“Now his father Zechariah was filled with the Holy Spirit, and prophesied, saying: ‘Blessed is the Lord God of Israel, For He has visited and redeemed His people, And has raised up a horn of salvation for us In the house of His servant David, As He spoke by the mouth of His holy prophets, Who have been since the world began, That we should be saved from our enemies And from the hand of all who hate us, To perform the mercy promised to our fathers And to remember His holy covenant, The oath which He swore to our father Abraham: To grant us that we, Being delivered from the hand of our enemies, Might serve Him without fear, In holiness and righteousness before Him all the days of our life. And you, child, will be called the prophet of the Highest; For you will go before the face of the Lord to prepare His ways, To give knowledge of salvation to His people By the remission of their sins, Through the tender mercy of our God, With which the Dayspring from on high has visited us; To give light to those who sit in darkness and the shadow of death, To guide our feet into the way of peace.’” Luke 1:67-79 (NKJV)

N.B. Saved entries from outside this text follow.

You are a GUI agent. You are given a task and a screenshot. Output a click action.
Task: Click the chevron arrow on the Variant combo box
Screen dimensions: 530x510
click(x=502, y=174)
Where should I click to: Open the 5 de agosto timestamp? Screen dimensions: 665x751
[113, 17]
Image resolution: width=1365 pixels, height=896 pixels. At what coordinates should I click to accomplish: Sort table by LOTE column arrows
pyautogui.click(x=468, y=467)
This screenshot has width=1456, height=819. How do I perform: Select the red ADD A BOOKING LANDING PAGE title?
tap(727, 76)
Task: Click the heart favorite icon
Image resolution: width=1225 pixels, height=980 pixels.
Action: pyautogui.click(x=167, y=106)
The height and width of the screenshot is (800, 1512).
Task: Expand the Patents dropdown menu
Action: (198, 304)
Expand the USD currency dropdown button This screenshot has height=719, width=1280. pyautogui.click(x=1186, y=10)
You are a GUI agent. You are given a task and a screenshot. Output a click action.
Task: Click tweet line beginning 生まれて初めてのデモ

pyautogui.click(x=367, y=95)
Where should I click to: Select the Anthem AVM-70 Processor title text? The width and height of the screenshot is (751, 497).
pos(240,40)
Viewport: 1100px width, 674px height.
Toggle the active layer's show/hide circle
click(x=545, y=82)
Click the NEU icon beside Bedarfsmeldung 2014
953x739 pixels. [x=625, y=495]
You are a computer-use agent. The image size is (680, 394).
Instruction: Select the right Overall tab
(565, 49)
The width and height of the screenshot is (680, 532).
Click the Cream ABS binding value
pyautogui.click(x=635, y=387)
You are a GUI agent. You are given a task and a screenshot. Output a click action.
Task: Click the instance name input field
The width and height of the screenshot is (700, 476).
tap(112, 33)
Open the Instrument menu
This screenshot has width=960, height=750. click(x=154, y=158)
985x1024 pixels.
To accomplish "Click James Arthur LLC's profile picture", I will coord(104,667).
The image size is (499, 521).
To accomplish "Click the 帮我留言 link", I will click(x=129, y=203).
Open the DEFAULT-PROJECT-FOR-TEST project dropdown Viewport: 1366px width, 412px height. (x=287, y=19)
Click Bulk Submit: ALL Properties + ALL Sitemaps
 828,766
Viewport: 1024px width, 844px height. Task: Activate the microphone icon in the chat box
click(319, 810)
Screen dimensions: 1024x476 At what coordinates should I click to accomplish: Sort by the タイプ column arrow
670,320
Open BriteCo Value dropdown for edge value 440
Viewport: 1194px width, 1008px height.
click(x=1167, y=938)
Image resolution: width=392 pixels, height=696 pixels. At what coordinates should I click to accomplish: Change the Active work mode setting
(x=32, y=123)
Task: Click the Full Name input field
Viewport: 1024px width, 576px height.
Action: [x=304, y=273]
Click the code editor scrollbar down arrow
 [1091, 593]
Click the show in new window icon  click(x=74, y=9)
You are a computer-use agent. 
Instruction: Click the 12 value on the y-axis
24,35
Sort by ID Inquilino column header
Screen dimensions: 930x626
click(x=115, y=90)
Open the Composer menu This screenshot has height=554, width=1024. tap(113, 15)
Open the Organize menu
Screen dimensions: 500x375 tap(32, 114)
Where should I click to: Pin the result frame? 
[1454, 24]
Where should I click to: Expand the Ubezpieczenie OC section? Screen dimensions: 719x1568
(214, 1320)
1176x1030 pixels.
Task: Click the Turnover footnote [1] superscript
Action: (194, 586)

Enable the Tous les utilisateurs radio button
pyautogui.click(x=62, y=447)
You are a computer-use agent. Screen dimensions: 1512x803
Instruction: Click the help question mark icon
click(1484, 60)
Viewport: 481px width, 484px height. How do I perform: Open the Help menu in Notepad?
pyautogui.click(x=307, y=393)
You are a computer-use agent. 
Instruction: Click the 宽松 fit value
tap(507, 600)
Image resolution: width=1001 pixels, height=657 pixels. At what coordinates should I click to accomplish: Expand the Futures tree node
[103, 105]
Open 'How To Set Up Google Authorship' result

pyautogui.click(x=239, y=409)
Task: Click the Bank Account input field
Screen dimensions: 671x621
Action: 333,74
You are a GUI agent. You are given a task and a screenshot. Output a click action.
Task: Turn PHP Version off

The third song of Christmas that Luke records is called “The Benedictus” from the first words of the song, “Blessed is the Lord God of Israel….” It was spoken by a priest who struggled with doubt. His name was Zechariah. While on duty in the Temple, an angel appeared to him and told him that he and his wife would have a son that would prepare the way for the coming Messiah. Zechariah and his wife, Elizabeth, had prayed for years to have a child. Though, given their age, they had given up on that dream from ever becoming reality. But, what seems impossible with men is possible with God! What’s remarkable to me is how Zechariah responded to the angel’s message. Unlike Mary who accepted the angel’s story despite how impossible it sounded, Zechariah expressed his disbelief in verse 18. Zechariah asked the angel, “How can I be sure of this? I am an old man and my wife is well along in years.” The exchange between the angel and Zechariah is comical.
“The angel answered, ‘I am Gabriel. I stand in the presence of God, and I have been sent to speak to you and to tell you this good news. And now you will be silent and not able to speak until the day this happens, because you did not believe my words, which will come true at their proper time.’” Luke 1:19-20 (NIV)
Here was a priest and a father-to-be who couldn’t speak! He remained speechless until his son was born. When Zechariah wrote down on a tablet what they would name their child, his tongue was loosed and he sang a song of praise about the destiny of his son and the Messiah to come in Luke 1:67-79.
I love this story because I can relate to the doubts of this priest. Yet, despite his doubt, God would fulfill His purposes. It gives me hope. Even pastors struggle with doubts, especially when prayers go unanswered and dreams begin to fade. If you can relate, be encouraged, and remain faithful to what God has called you to do. Zechariah’s song of faith teaches us that, even in silence, God is at work. Let God be God and put your trust in Him to accomplish His purpose in His time and His way.